- Directed by: George Young
- Based on: story by Casper Middleton
- Starring: Casper Middleton Roland Conway
- Production company: Australian Film Company
- Release date: 12 March 1912;
- Running time: 3,000 feet
- Country: Australia
- Languages: Silent film English intertitles

= Strike (1912 film) =

Strike is an Australian film directed by George Young. It is considered a lost film.

==Plot==
A foreigner, Von Haeke, seduces a mine-owner's daughter in order to gain access to her house and her father's money. He is about to marry the girl when his deserted wife arrives and exposes him. In revenge, Von Haeke induces the miners to go on strike, abducts the girl, and imprisons her in a mineshaft which is flooded. The hero, Jack, arrives in time to save the girl and beats Von Haeke in a fight.

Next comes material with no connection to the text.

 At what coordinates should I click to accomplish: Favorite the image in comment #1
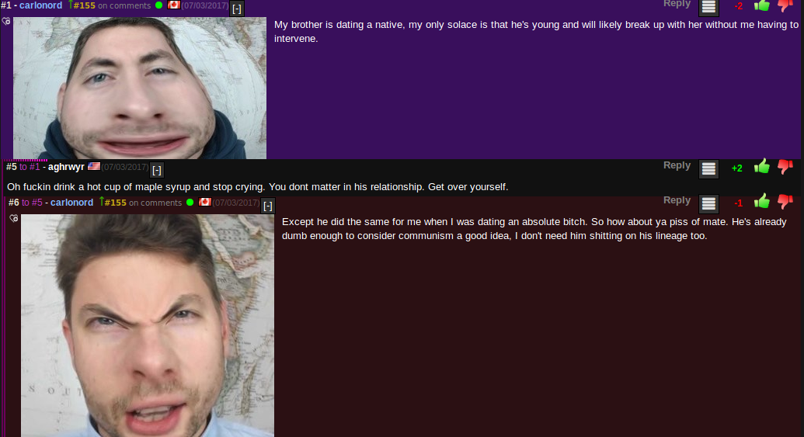[x=6, y=21]
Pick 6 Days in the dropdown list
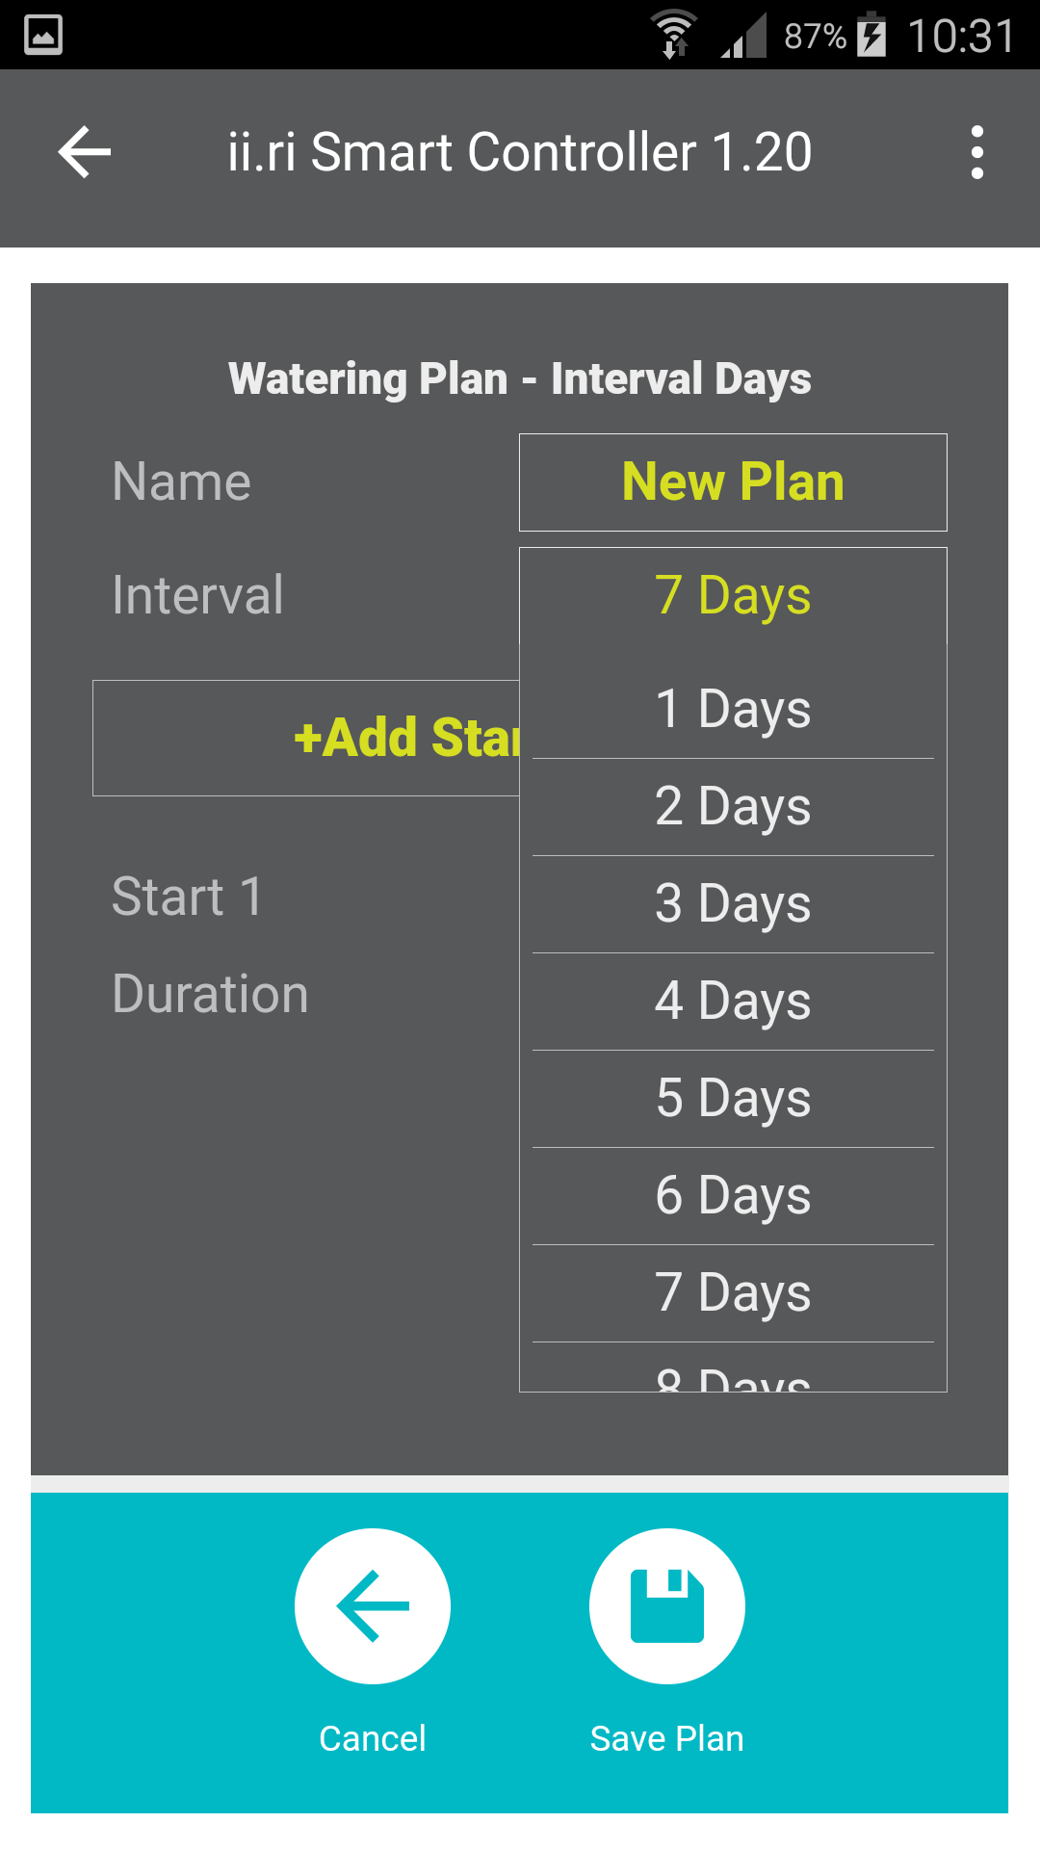1040x1849 pixels. (733, 1196)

Von Haeke falls to his death from a cliff and Jack marries the girl.

==Cast==
- Roland Conway
- Casper Middleton

==Production==
The movie was made by the Australian Film Company, which was part of the Australian Film Syndicate. Part of the movie was shot in a coal mine in southern New South Wales in January 1912. In January 1912 it was reported that Casper Middleton and Roland Conway were involved in an accident at the coal mine but were uninjured.

==Release==
The movie was advertised as being "suggested by the well-known author" Casper Middleton. It only received a limited release in Sydney.